Submitted to: Meeting Abstract
Publication Type: Proceedings
Publication Acceptance Date: 5/2/2005
Publication Date: 5/2/2005
Citation: Broderick, G.A. 2005. Feeding dairy cows to minimize nitrogen excretion. Proceedings of the 2005 Tri-State Dairy Nutrition Conference. p. 137-152. Interpretive Summary:
Technical Abstract: Dairy cows utilize feed crude protein (CP; N x 6.25) much greater efficiently than other ruminant livestock but still excrete about 2-3 times more N in manure than in milk. This contributes to increased costs of milk production costs and to environmental N pollution. The function of dietary CP is to supply the cow with metabolizable protein (MP) as absorbed amino acids (AA) but any extra dietary CP that does not contribute absorbed AA that are used in production will be largely lost in the urine.

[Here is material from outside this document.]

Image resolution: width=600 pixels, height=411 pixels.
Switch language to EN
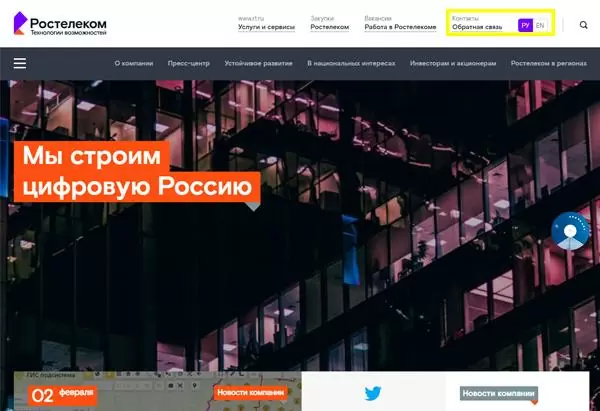(x=541, y=25)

Urinary N is the most polluting form of excretory N because much is lost as atmospheric ammonia or into surface and ground water. We conducted a number of trials testing various levels of CP in diets formulated from typical Midwest feeds. Generally, there were no increases in yields of milk, fat-corrected milk or protein with more than 16.5% dietary CP. In one trial, reducing CP to 15.6%, but adding rumen undegraded protein (RUP) as heated soybean meal (SBM), did not give production equal to 16.6% CP. However, fish meal, especially low soluble fish meal, and canola meal were found to be more effective sources of RUP than SBM or cottonseed meal. Supplementing rumen-protected methionine has also been shown to be effective for allowing some reduction in dietary CP without losing milk yield. Frequent sampling and analysis of feed ingredients is very important for tracking the CP contents of the actual diet fed. Monitoring milk urea can also be used to assess both dietary CP and urinary N excretion in lactating cows. The NRC (2001) protein feeding model is useful for predicting production responses to alterations in dietary protein and should be used regularly. Hay-crop silages are the most degradable source of dietary CP. Where possible, replacing alfalfa silage with alfalfa hay will improve CP efficiency and reduce N excretion. Reducing grain particle size increases ruminal starch digestion and increases microbial protein formation, so long as ruminal pH is not depressed. The NRC (2001) model can also be used to match rumen-degraded protein with carbohydrate fermentation. Future research developments will allow even lower dietary CP levels to be fed, thus reducing N excretion, without loss of animal productivity.